Is it any wonder some families don't want to integrate? Fearful their own kids will pick up the same habits?

But we could go on with this. I just restate, you cannot class the veil with topless dresses or naked bodies. Perhaps 'Offence' is in the eye of the beholder?

We also have to accept that some women would never go out of their house if they had to leave their face uncovered. Seclusion would be absolute.

No, I don't particularly like veiled faces but that is my problem not theirs.

I will not argue further. We have to differ.

Gladys said...

Oy, no posts? Busy recording that story the world is waiting for? Hope you are not confined to bed - sucking your thumb as is your habit?
Keep your chin up, little man. Not too much choc or jelly beans.
(Found a terrific make of jelly beans - 38 different flavours!)

Payton L. Inkletter said...

Gladys: I have just this evening returned from 3 days in Balingup, a million miles south.

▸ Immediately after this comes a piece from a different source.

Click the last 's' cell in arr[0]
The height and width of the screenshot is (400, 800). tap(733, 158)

Our priceless friend Reeve Chocson drove Missus Inkletter and moi there on Monday, stayed with us, and he and I returned Wednesday, some hours back now, eating our way north.

Missus Inkletter has stayed down there, and plans to return after an almost two week break, if all goes well. I expect to be faint, or have fainted, from hunger by that time.

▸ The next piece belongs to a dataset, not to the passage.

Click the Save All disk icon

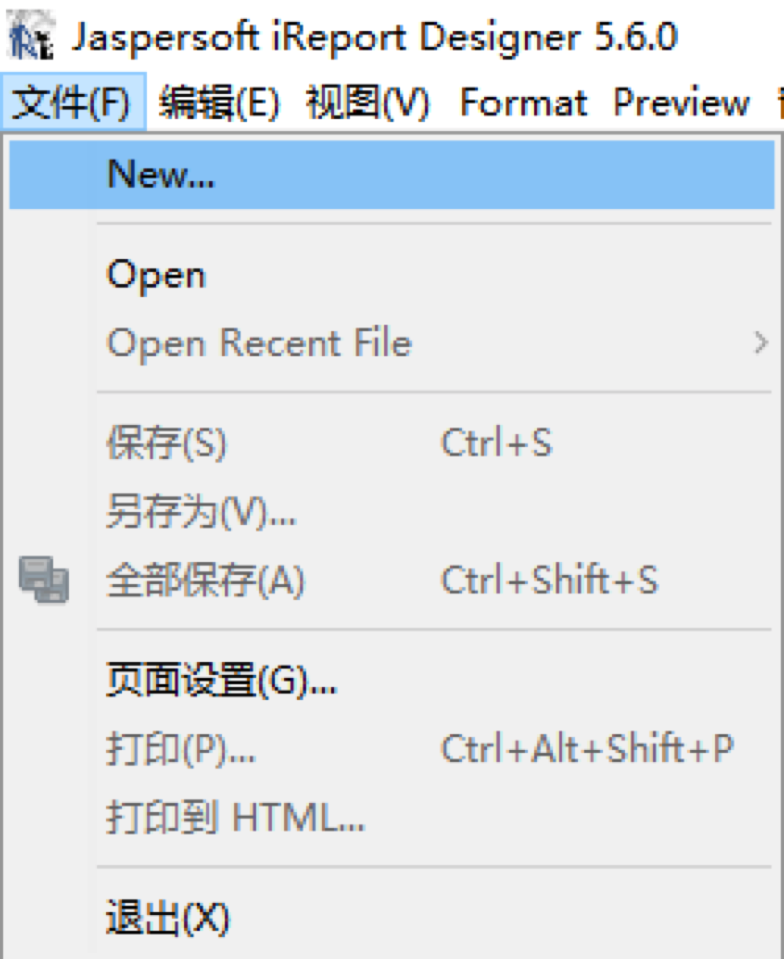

The 38 flavours of jelly beans have piqued my interest…

Gladys said...

And so you should be. These are the finest beans made and exported all over the world.
You can read about them on the Internet.
The Jelly Bean Factory
Gourmet Beans
36 flavours. One little bean lasts for ages, its flavour flooding your taste buds in rare delight (That bit is me speaking) Fruit flavoues, spicy, coffee, peppermint, cola, yogurt, butterscotch, liquorice, and so on.
And free from nasty things.

I hope your good lady has a pleasant time. Don't do rash things while she's away. You are not a mouse but a big brave koala!

Hope your writing is coming along nicely

Payton L. Inkletter said...

Gladys: I braved a visit to the Jelly Bean Factory, against my better judgment: after enlarging the first thumbnail showing a packet called 'Jelly Bean Menu', I had an intense emotional frisson; foolishly, I then enlarged the 'Monster Jar of Gourmet Jelly Beans', a mere 4.2 kg of heaven, and I fainted, waking up an indeterminate number of hours later.

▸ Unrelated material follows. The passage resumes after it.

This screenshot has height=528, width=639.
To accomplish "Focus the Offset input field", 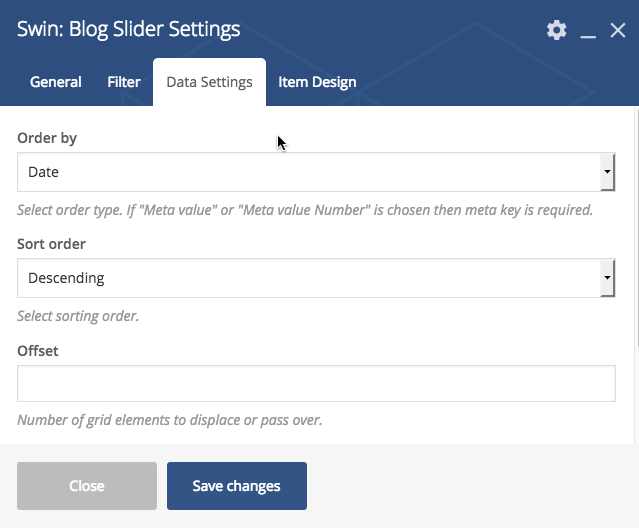I will click(316, 383).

I phoned Missus Inkletter this morning, and she was having a wonderful time, not least judging by the controlled riot I could hear in the background of Brooklands Homestead at Balingup.

I will be on my best behaviour while the good lady is away, not least because she leaves one of her eyes here and open at all times.

Ah, my writing… Well, not surprisingly, I am going very slowly, but I do appreciate the enquiries and encouragement, so thank you Gladys.

Gladys Hobson said...

So where does your good lady leave that eye? On the bed post? Kitchen wall? Garden? On the 'roof' of your computer?
Mm - yes that is the likely spot. No telling what you get up to once you start tapping those keys.
Is the eye protected? Is it all seeing? Can it revolve? Can it slip down and travel? Does it need eye drops? (nope not the sort that requires picking up the eye and letting it go!)
A wonderful lady indeed. I am in awe! (Can she only knit half a jumper while she's away?)

Payton L. Inkletter said...

Gladys: Missus Inkletter leaves one eye on top of her wardrobe in our bedroom when she goes away. Don't make the mistake of assuming, however, that I am out from under her scrutiny when I leave the boudoir: like most women, her eye can see through walls, and around corners.

Speaking of knitting, you are prescient, for she did indeed pack wool and needles for an activity during the quieter moments between the many nadirs she and her mate Margie have planned in and around Balingup.

Gladys Hobson said...

No pulling the wool over her eye then!

Payton L. Inkletter said...

Gladys: At long last my wife's secret singleness of eye tyranny of me is unravelling.

Gladys Hobson said...

Yep, she knows how to keep an eye on the ball. And I'm not talking about sufficiency of wool.

Payton L. Inkletter said...

Gladys: Might there be, perchance, some cryptic suggestion pertaining to monorchism in your comment?